I think that The Troubled Man by Henning Mankell should make the shortlist. It is a deeply absorbing book, and a challenging mystery – though the solution to the “crime” is hastily dealt with. As a portrait of a man’s state of mind as he declines, and of his relationship with his heroic and independent daughter, it is the most human of the eligible books I’ve read.
I would include Frozen Moment by Camilla Cedar on my predicted shortlist. The book is a solid, satisfying mystery, a good police procedural and strong characterisation as well as very atmospheric. Even though it is a debut, it very much holds its own with the other eligible titles on the list.
Many of the other books are good reads, but in my view aren’t really “crime fiction” – for example Rendezvous by Esther Verhoef. Others of the books show their authors writing at less than their best (Anne Holt, Arnaldur Indridason, Jan Costin Wagner, Teresa Solana). Domingo Villar slightly falls into this category for me, as though his second novel is very good, I did not think it had moved on since the first. Similarly Yrsa Sigurdardottir’s Ashes to Dust is a good, solid novel but I found the character of Thora had stalled a bit compared with her very funny first outing. Shadow Sister is a good psychological novel and Blood Sisters is a promising debut. Others on the list are fine books by established authors, but lack that “special” factor (Camilla Lackberg, Hakan Nesser, Karin Fossum, Andrea Camilleri). I enjoyed most of the eligible books I’ve read (some more than others!), but none of them really stands out to me as an excellent crime novel. Red Wolf by Liza Marklund and Needle in a Haystack by Ernesto Mallo are good examples of novels about socio-political issues, and are personal favourites of mine, but objectively, I don’t see them as being on a par with some of the previous winners of a crime-fiction award (eg Johan Theorin or Arnaldur Indridason at their best).

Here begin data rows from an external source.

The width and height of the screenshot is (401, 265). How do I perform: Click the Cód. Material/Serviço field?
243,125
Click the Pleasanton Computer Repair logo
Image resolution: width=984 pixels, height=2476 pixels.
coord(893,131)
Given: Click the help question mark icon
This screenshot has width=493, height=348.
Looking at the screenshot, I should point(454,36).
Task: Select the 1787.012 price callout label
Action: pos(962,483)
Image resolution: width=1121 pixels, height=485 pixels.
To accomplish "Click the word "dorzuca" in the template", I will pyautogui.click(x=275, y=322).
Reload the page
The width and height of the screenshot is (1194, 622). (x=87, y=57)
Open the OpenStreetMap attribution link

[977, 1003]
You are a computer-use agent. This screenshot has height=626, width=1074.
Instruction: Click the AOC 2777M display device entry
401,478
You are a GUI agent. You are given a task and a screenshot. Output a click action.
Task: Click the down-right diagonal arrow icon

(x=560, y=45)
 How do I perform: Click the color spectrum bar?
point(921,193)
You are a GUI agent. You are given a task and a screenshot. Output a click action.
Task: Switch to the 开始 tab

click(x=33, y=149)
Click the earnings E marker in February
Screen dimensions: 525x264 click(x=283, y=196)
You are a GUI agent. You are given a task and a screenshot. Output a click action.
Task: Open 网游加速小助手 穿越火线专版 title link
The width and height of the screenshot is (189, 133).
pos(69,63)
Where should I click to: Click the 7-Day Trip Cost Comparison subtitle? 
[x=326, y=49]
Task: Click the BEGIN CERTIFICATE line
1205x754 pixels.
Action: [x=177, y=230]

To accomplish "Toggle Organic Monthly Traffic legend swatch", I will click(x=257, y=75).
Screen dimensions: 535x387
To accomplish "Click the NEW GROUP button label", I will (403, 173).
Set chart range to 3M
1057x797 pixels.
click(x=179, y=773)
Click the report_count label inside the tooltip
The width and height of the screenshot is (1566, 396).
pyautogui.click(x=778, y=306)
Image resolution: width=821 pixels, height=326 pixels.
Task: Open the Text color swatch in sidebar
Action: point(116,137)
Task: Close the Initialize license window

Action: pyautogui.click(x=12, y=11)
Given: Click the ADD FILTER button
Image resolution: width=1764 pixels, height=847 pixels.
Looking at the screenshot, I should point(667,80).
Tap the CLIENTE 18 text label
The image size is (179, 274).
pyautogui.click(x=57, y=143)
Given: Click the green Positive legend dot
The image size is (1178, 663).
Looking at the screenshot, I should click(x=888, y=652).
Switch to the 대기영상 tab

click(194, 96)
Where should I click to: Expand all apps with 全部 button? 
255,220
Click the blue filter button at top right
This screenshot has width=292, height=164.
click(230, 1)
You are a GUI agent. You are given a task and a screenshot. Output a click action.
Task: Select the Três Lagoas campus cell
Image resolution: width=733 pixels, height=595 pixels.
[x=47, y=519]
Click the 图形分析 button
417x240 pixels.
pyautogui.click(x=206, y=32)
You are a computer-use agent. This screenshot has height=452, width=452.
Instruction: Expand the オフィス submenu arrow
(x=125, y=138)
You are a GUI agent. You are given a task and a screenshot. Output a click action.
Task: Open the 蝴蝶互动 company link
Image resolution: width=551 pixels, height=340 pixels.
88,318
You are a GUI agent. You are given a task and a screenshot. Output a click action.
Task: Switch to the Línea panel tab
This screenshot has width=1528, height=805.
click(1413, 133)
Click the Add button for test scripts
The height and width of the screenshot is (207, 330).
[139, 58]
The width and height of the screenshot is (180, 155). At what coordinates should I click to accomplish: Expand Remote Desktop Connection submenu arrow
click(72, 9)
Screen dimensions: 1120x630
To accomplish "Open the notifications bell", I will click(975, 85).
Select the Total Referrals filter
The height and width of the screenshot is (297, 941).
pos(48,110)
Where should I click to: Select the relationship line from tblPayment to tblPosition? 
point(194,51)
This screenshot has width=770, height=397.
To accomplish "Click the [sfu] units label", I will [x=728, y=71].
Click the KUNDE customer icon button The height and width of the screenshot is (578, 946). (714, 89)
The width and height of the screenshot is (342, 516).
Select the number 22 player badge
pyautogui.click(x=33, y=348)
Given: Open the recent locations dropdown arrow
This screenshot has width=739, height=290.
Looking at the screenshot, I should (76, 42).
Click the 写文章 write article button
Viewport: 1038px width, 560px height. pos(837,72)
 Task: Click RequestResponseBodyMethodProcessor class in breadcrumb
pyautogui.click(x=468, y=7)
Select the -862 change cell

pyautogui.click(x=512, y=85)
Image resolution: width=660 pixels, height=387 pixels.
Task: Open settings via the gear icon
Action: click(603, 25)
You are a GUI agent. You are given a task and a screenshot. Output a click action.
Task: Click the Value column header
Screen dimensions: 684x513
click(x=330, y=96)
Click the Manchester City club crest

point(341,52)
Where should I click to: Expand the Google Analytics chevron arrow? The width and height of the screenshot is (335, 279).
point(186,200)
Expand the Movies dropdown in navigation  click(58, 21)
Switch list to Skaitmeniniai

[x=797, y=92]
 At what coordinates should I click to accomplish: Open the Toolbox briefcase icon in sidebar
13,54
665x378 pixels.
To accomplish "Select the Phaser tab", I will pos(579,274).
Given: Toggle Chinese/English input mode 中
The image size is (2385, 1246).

So, here’s my predicted shortlist for this year – not necessarily my personal favourites, but a prediction:
Mercy by Jussi Adler-Olsen (not yet read)
Frozen Moment by Camilla Ceder
The Troubled Man by Henning Mankell
The Leopard by Jo Nesbo
Three Seconds by Roslund-Hellstrom
An Uncertain Place by Fred Vargas (not yet read)
Of these, I’d be happy if any of those that I’ve read wins, though for me Frozen Moment and The Troubled Man are the front-runners on my predicted list.